- Chamber: National Assembly
- Legislature(s): 14th & 15th (Fifth Republic)
- Foundation: 26 June 2012
- Dissolution: 21 June 2022
- Previous name(s): UDI group (2012–2017) The Constructives: Republicans, UDI, Independents group (2017) UDI, Agir and Independents group (2017–2019; 2019–2020)
- Member parties: UDI DVD
- President: Jean-Christophe Lagarde (final)
- Constituency: Seine-Saint-Denis's 5th
- Representation: 19 / 577
- Ideology: Liberalism
- Website: Facebook page

= UDI and Independents group =

Former centre-right parliamentary group in France

The UDI and Independent deputies (Députés UDI & indépendants) was a parliamentary group in the National Assembly of France including members of the Union of Democrats and Independents (UDI), Agir (2017–2020), and some dissidents of The Republicans (LR) after the 2017 legislative election. It was formed in 2012 and dissolved in 2022.

== History ==
On 26 June 2012, the UDI group was founded in the aftermath of the 2012 legislative election.

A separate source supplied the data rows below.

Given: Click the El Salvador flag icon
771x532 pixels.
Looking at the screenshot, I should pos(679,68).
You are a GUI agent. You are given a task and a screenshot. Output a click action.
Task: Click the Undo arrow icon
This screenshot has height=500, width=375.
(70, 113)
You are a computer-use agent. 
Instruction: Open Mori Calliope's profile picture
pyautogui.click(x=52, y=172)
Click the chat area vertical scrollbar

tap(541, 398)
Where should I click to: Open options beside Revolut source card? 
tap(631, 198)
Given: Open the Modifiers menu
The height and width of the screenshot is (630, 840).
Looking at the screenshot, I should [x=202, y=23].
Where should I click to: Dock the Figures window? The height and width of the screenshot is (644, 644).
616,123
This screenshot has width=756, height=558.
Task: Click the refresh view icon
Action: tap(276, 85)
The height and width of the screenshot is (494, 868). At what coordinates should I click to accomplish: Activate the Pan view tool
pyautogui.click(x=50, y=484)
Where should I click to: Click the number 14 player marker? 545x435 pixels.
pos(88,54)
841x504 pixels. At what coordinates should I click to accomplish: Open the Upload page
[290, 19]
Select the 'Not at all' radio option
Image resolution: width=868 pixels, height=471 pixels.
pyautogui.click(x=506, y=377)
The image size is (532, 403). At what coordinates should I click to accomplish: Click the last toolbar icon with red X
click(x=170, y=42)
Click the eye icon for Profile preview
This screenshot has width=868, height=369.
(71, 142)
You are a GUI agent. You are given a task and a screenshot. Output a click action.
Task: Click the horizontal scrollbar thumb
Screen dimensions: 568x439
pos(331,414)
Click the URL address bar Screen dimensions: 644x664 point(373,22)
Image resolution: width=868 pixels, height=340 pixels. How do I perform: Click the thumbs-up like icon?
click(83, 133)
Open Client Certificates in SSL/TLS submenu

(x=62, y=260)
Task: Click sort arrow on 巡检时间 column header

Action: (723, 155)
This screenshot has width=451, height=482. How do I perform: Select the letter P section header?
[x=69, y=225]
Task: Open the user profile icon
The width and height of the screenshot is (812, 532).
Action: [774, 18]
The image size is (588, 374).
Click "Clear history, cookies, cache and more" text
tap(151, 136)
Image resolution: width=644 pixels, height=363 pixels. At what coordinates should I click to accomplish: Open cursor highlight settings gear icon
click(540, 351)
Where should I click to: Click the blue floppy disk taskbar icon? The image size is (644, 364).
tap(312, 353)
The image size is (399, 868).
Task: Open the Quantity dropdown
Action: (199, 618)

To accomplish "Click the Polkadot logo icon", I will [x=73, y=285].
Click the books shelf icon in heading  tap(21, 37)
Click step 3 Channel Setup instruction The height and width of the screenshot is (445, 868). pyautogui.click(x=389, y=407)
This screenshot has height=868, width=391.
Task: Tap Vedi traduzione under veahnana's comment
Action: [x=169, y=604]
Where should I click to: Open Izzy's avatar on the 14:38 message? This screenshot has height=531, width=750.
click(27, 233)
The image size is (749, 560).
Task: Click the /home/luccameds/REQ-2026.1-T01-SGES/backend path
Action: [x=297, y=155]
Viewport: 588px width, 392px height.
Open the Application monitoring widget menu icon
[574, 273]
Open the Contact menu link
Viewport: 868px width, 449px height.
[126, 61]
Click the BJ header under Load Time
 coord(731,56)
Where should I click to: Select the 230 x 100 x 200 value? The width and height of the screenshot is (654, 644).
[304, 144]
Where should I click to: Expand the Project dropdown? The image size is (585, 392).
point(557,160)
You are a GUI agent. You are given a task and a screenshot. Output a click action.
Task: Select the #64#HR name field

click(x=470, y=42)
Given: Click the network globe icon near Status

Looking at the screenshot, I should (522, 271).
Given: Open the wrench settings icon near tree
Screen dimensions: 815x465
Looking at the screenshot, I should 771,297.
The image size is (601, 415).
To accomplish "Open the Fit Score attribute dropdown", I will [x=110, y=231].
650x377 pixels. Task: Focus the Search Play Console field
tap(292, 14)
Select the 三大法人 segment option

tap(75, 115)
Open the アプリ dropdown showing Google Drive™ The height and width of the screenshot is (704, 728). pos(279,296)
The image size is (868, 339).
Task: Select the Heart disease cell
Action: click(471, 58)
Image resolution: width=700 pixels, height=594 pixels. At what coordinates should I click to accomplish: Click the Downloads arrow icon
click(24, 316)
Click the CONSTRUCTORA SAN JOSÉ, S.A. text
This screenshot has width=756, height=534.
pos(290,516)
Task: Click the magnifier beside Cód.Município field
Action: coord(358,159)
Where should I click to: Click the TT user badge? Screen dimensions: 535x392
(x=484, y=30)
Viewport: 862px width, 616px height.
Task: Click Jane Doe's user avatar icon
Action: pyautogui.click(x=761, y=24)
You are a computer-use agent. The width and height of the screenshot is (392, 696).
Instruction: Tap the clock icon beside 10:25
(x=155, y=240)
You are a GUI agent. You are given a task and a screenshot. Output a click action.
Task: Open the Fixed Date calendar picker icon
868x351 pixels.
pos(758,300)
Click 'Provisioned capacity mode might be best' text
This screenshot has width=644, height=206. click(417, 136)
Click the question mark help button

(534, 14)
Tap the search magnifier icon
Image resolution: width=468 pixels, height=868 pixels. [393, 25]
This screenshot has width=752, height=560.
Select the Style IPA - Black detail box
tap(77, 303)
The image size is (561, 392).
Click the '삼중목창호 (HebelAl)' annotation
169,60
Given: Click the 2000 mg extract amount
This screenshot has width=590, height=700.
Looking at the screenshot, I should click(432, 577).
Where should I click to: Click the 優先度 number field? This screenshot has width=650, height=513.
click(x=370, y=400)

In the aftermath of the legislative elections on 11 and 18 June 2017, the split between Macron-compatible "constructives" within the Republicans (LR) and the rest of the party re-emerged. On 21 June, Thierry Solère announced the creation of a new common group in the National Assembly with the Union of Democrats and Independents (UDI) likely to contain 18 UDI and about 15 LR deputies. The formation of two parliamentary groups on the right represented a symbolic divorce to the two threads on the right (the moderates and the hardliners) and the end of the old Union for a Popular Movement (UMP) which had been created in 2002 to unite the right and centre.

On 27 June, the group announced that Franck Riester (LR) and Stéphane Demilly (UDI) would preside as co-presidents. At the time of its formation on 27 June, the parliamentary group included 35 deputies, including 1 associated member.

On 28 November, following the establishment of the political party Agir by LR members, the group was renamed to the UDI, Agir and Independents group (groupe UDI, Agir et indépendants), with Jean-Christophe Lagarde replacing Demilly as part of the rotating co-presidency of the group. Simultaneously, Thierry Solère, after his exclusion from the Republicans as a result of his role in the constructives and subsequent adhesion with La République En Marche!, voluntarily left for the La République En Marche group.

Marine Brenier left the group to rejoin The Republicans group on 23 January 2018, and the invalidation of the election of Napole Polutele on 2 February reduced the group by one more and triggered a by-election.

=== Exclusion from The Republicans ===
Following the election of Emmanuel Macron as president under the banner of En Marche! and the subsequent appointment of three right-wing personalities in prominent posts in the newly formed government – Édouard Philippe as Prime Minister, Bruno Le Maire as French Ministry for the Economy and Finance, and Gérald Darmanin as Minister of Public Action and Accounts – a parliamentary group including LR dissidents supportive of the government, "The Constructives", was formed in the National Assembly, separate from the existing LR group. After the election of Thierry Solère, one of the founding LR members of the group, as a quaestor on 28 June – a post traditionally reserved for the opposition, with the group having declared itself as an opposition group regardless of its line towards the government – many party figures added to calls for the exclusion of LR "constructive" deputies and ministers, including Philippe, Le Maire, Darmanin, Sébastien Lecornu, Thierry Solère, and Franck Riester, from the party. The issue was to be raised at the meeting of political bureau of the party on 11 July, with the "constructive" deputies publicly declaring that to be excluded would be of "no importance", and tentative proposals for the creation of "a new political force" consisting of the "constructive" LR deputies and members of the Union of Democrats and Independents (UDI), who formed the backbone of the group.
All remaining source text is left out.